Album Review: Juan Zelada

high ceilings and collarbones (decca)

During his early teens, Madrid native, Juan Zelada, spent a few years perfecting his English in a small town outside of Croydon. The flourishing singer/songwriter later returned to England after earning a music scholarship at the Liverpool Institute Of Performing Arts, where he met and studied with Paul McCartney.

The debut full-length album from Juan has already received high praise from the media and critics alike, not to mention his current single, The Blues Remain being selected for the iTunes Free Single Of The Week. Another great acknowledgement for the upcoming singer was to be A-Listed on Radio Two back in June, for his debut single Breakfast In Spitalfields, which was also the station's Record Of The Week for five weeks. An accomplishment not to be sniffed at in my opinion!

High Ceilings & Collarbones was entirely self-penned by Zelada and recorded at some of the most prestigious studios, including Metropolis, Abbey Road and Rockfield Studios in Wales. The record was co-produced by Matt Lawrence, the ex-chief engineer of Metropolis Studios (Ellie Goulding, James Morrison) and mixed by Danton Supple, best known for his work with Coldplay. The result of this collaboration is a slick and shiny production with tracks harking back to a childhood spent listening to his parents' record collection. Juan has cited being hugely influenced by "a lot of Americana music from the Sixties and Seventies", particularly the likes of Jerry Lee Lewis, Paul Simon, The Beatles, Ray Charles and Billy Joel.

Some have found the act of pigeon-holing Juan a little difficult due to the singer's many musical guises. Names like Paolo Nutini, Ben Folds Five and Jamie Cullum have often been attributed to the singer, but I think these are some of Juan's biggest appeals - the familiarity, versatility and musical comfort that pours out of his songs. High Ceilings.. is essentially a pop record with delicious hints of Blues (Don't You Hold Me Down), Reggae (Barman) and Classic 70's Rock (Baby Be Mine). The track Don't You Hold Me Down is a brilliant, toe-tapping example of his passion for blues, and with piano comping, slides and glissando and a brass section thrown in, it has a Jools Holland good-time vibe about it. (Listen below to a live version)

The aching and longing, The Blues Remain hints at the soulful song-craft of Ray LaMontagne and Norah Jones with perfectly embellished Piano riffs, saxophone runs, drone-like organs and electric guitars tell the story of a gloom-filled, cloudy day with the hook, Ain't got no sunshine, ain't got no rain. Ain't got a worry in the world, but the blues remain.

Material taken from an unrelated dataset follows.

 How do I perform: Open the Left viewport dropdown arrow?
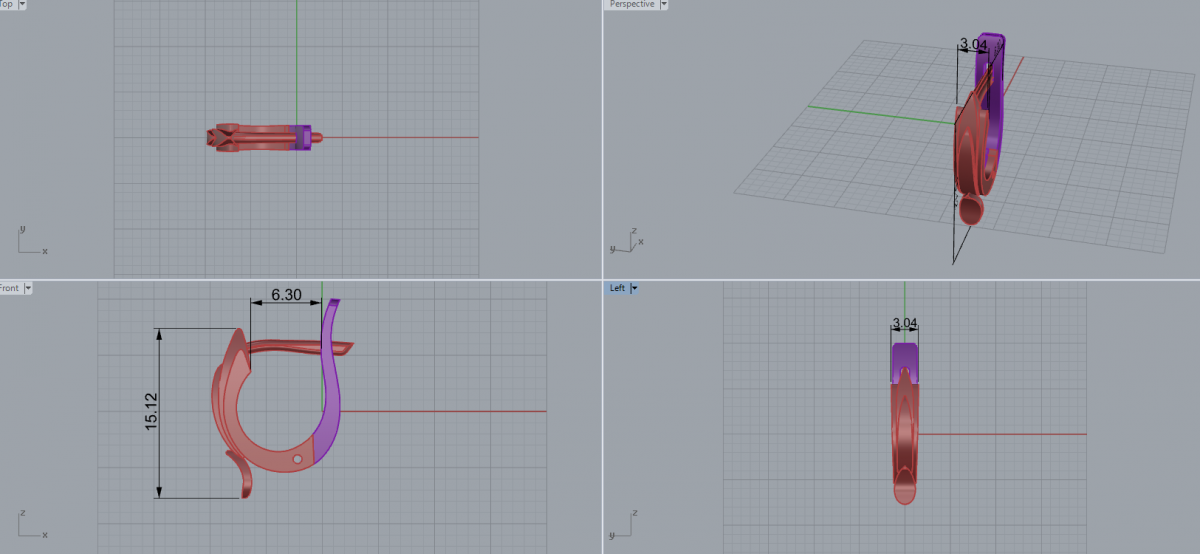click(x=634, y=288)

Whereas Breakfast In Spitalfields is a more uplifting, spritely affair with gentle electric guitar licks and a soulful vocal lying delicately on top.

But as well as the growing awareness of his image as an artist, Juan’s song writing ability has been in high demand which has led to co-writes with the likes of The Noisettes and Mumford And Sons collaborator, Josh Weller, new Duran Duran guitarist Dom Brown and pop writers Andy Murray and Lee Mac.

From listening to this album, it's clear that Juan is an extremely talented and versatile artist. However, I feel the album may take time to get under the public's skin. Give it some time, though, and combined with exhilarating live shows and a reputation for high-class song-writing, Juan could soon be the one everyone is talking about.